The scalpers are still lurking around? How about them to lower the price to 50% of a brand new card?
Who knows if that "second hand" actually works properly and how many mining hours it had been tortured.
I sold 24 mining GPUs on ebay in March, and I sold them with a no-quibble 12-month warranty backed at my own risk, and enforced by ebay
So far, 7 months in zero returns - nobody has even contacted me. I reckon I sold each card for £25 more than other cards listed simply because I had the confidence to offer a warranty.
I sell my gaming cards without warranty.
ETH mining (done by careful miners who cared about the hardware, efficiency, and their resale value) looked after the cards way better than any gamer would. Regular dust cleaning, careful 24/7 thermal monitoring, open-frames for exceptionally low operating temperatures, undervolted, GDDR6 temps lower than when gaming, and stable unchanging temperatures that meant it wasn't thermal-cycled like a gaming GPU is. My gaming cards get put in a box, never cleaned until they're replaced, and their workload is bursty resulting in frequent temperature and power spikes from idle, in a hotbox, with tons of thermal-cycling on the GPU die, the VRAM, and of course all the thermal pads.

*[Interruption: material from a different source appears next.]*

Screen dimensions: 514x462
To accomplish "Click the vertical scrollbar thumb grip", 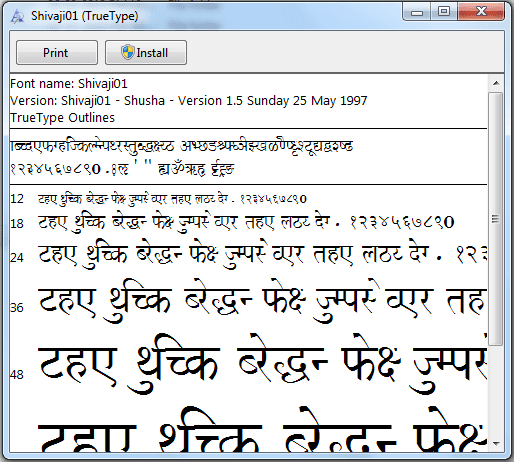I will tap(496, 219).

The only caveat to a well-treated mining card is that the fans have been on their whole life. Given that their 24/7 TDP was around half of a gaming load, the fans were running fairly slowly so unlikely to be ruined, and you can replace GPU fans affordably and easily for most models.
AMD's Rx 6800+ series all have 16GBs of RAM though, which is very useful for compute applications.
Which "compute applications"? It's nice in theory and I wish CUDA would die a horrible, proprietary death in favour of Opensource APIs, but the reality is that most software developers hook into CUDA.
I've been building and maintaining both CPU and GPU render farms at work for nearly two decades (well, one decade in the case of GPU rendering) and support for OpenCL is hot garbage. The API may be okay but most software wants CUDA so it doesn't matter how much RAM your Radeon has when the application only offers CUDA or CPU compute options. I'm coming from a 3D rendering/animation/modelling side, so perhaps financial/physics simulation software does actually have decent OpenCL support. I can only comment on the stuff my company does.